Problem details: Update everything in the listing from its start down to the line containing "pyautogui.click(x=608, y=228)", replacing "heart icon" with "star icon" and keeping all else the same. Leave the pictures out of your answer.

*** Material for the task

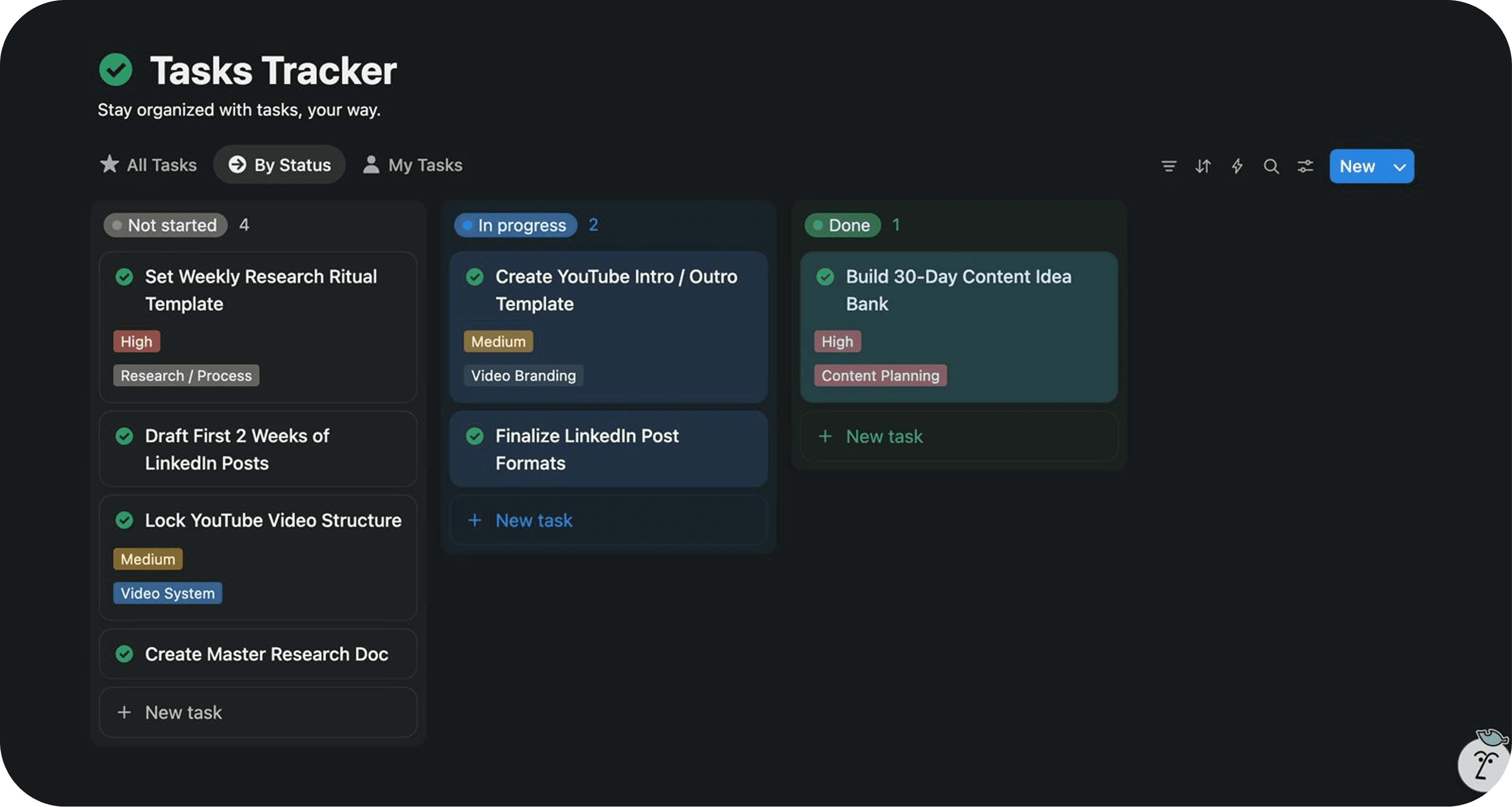Click the blue New button
Viewport: 1512px width, 807px height.
(x=1356, y=167)
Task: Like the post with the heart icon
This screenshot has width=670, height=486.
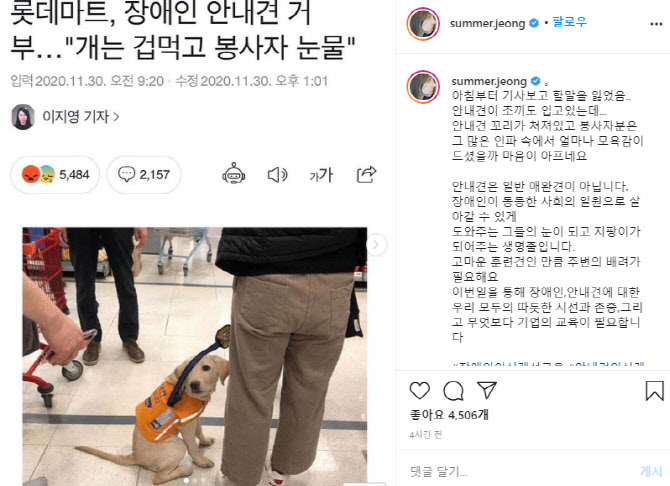Action: (x=420, y=390)
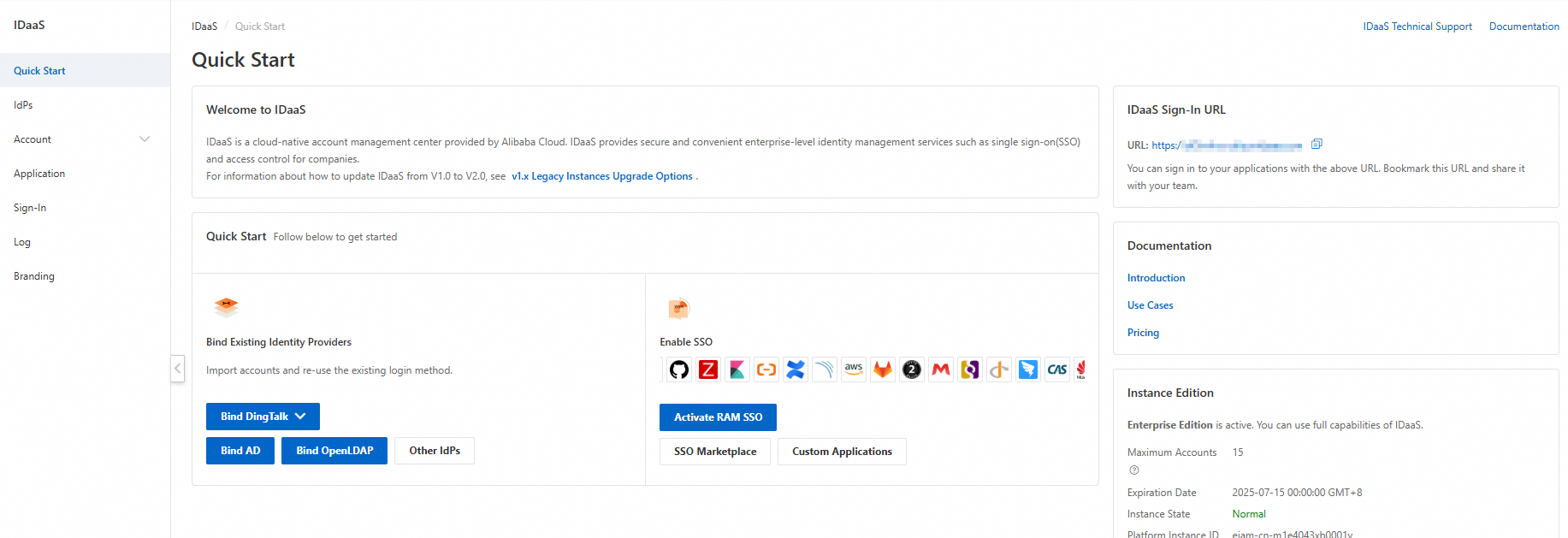Screen dimensions: 1568x538
Task: Click the Bind OpenLDAP button
Action: coord(334,451)
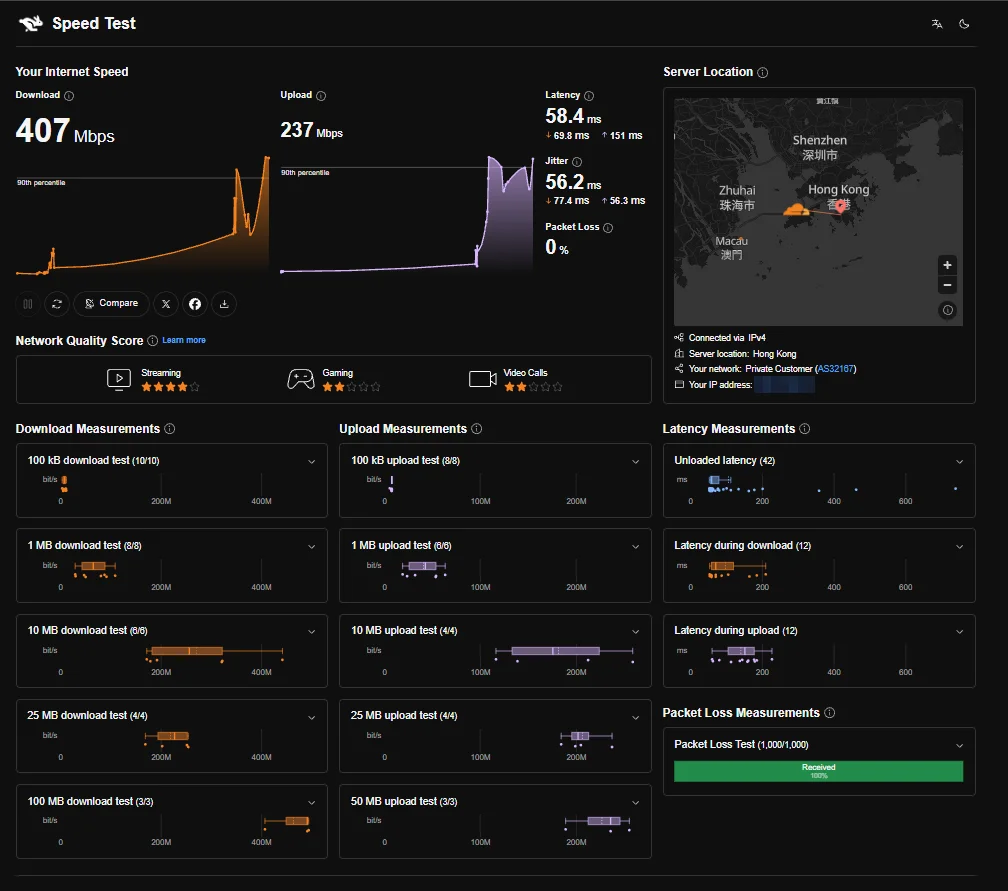Click the Packet Loss info icon

pyautogui.click(x=608, y=228)
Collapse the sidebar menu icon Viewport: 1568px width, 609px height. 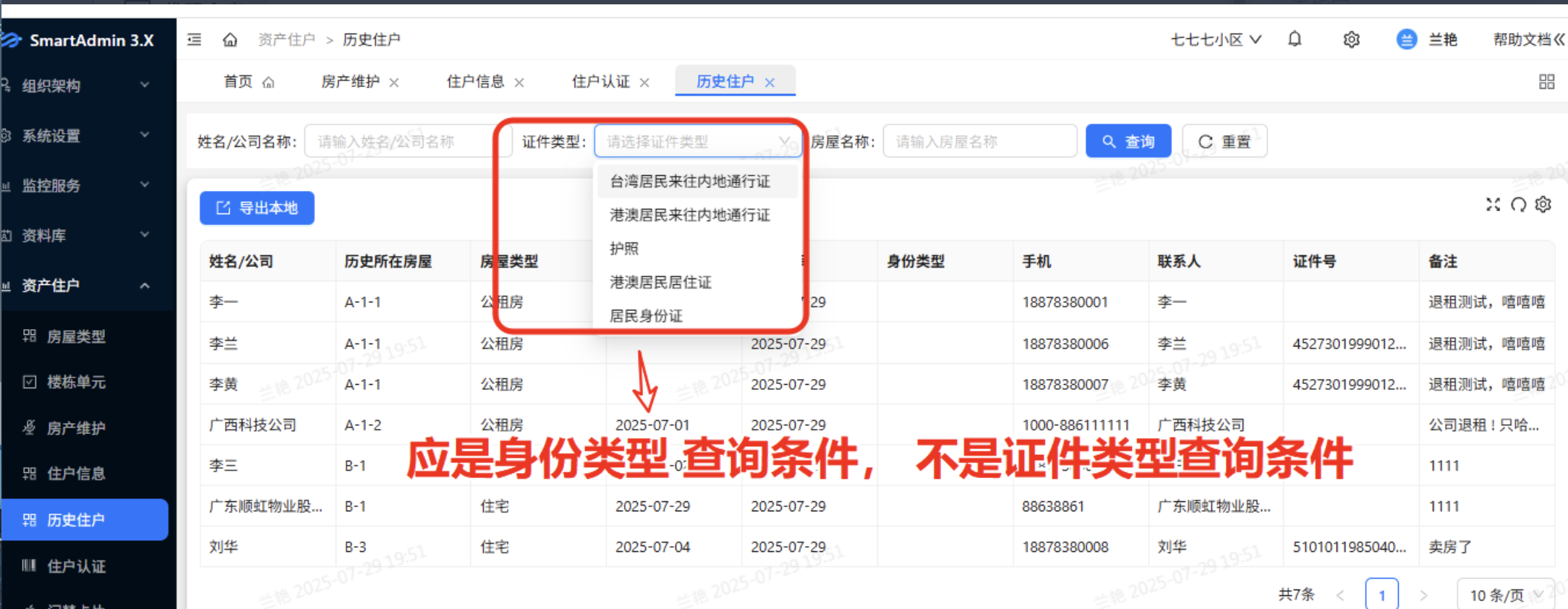pyautogui.click(x=195, y=40)
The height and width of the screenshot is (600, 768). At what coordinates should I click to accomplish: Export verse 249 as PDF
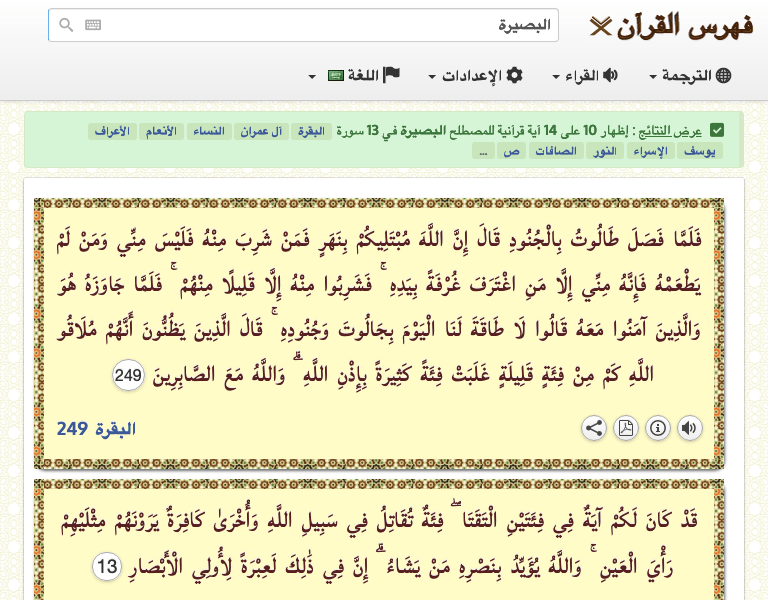(x=626, y=429)
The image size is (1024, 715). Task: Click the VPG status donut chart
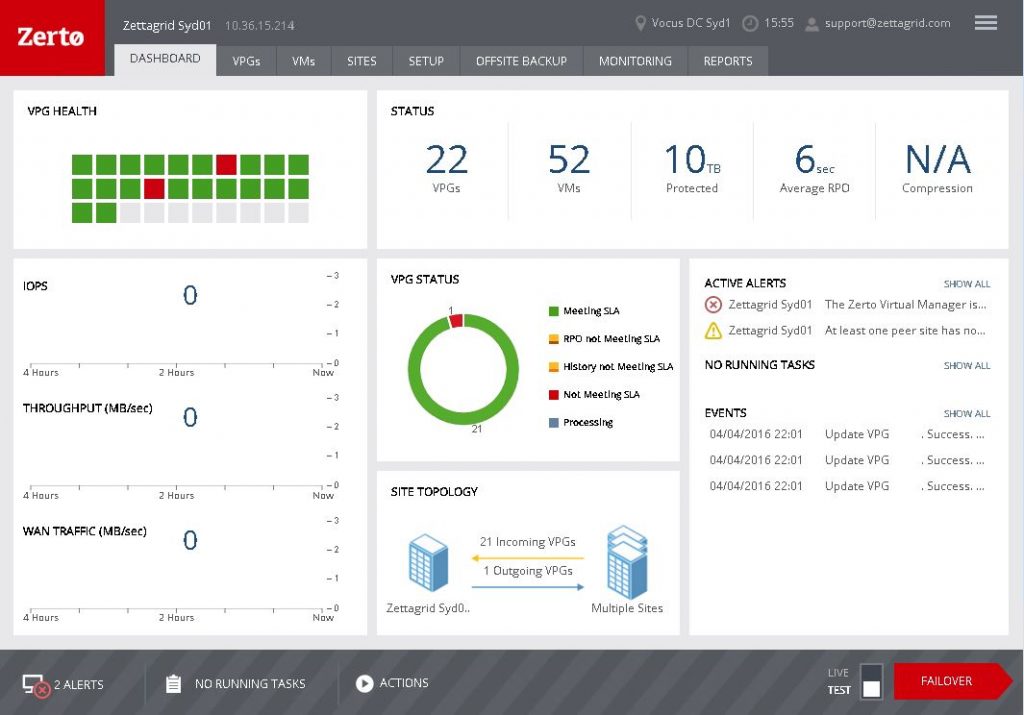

******

Task response:
Click the blue New button
Viewport: 1512px width, 807px height.
(x=1356, y=167)
Task: Like the post with the star icon
This screenshot has width=670, height=486.
Action: (x=420, y=390)
Screen dimensions: 1568x538
Task: Click the Bind OpenLDAP button
Action: coord(334,451)
Click the Packet Loss info icon

pyautogui.click(x=608, y=228)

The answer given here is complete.